* _EXERCISE REQUIREMENTS_
Write the data out in full and word for word. Do not include images.

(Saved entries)
---+---

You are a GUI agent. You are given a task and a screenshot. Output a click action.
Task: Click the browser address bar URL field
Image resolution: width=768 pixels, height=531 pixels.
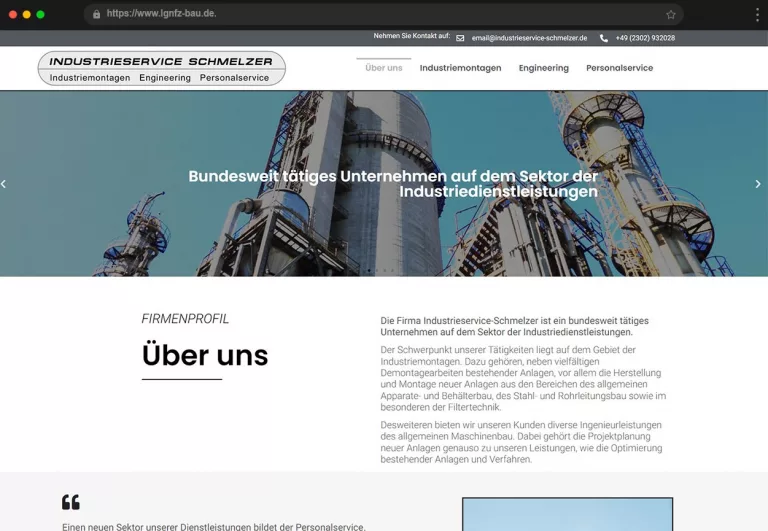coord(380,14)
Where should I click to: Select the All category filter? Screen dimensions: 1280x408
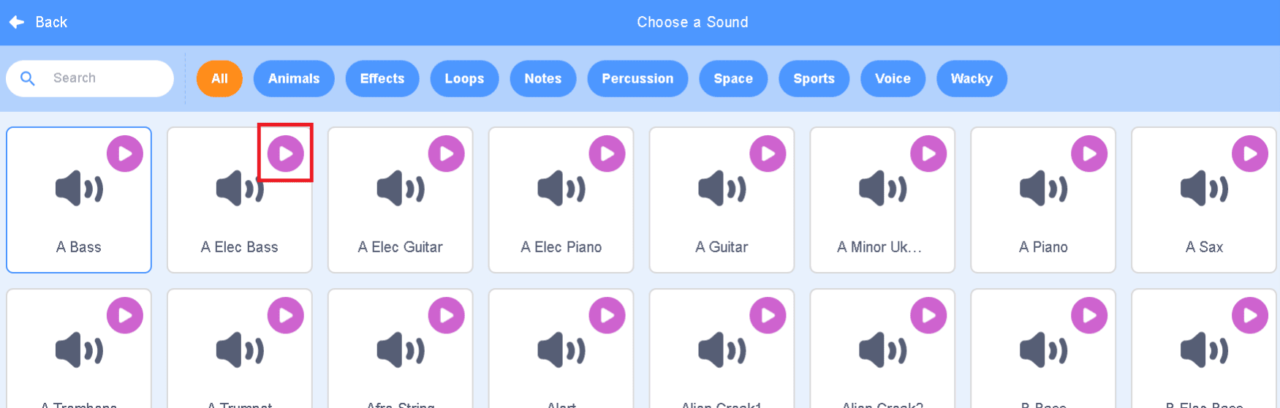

---+---

* _RESULT OF THE TASK_
You are a GUI agent. You are given a task and a screenshot. Output a click action.
Task: Click the browser address bar URL field
Image resolution: width=768 pixels, height=531 pixels.
coord(380,14)
Where should I click to: Select the All category filter? Screen dimensions: 1280x408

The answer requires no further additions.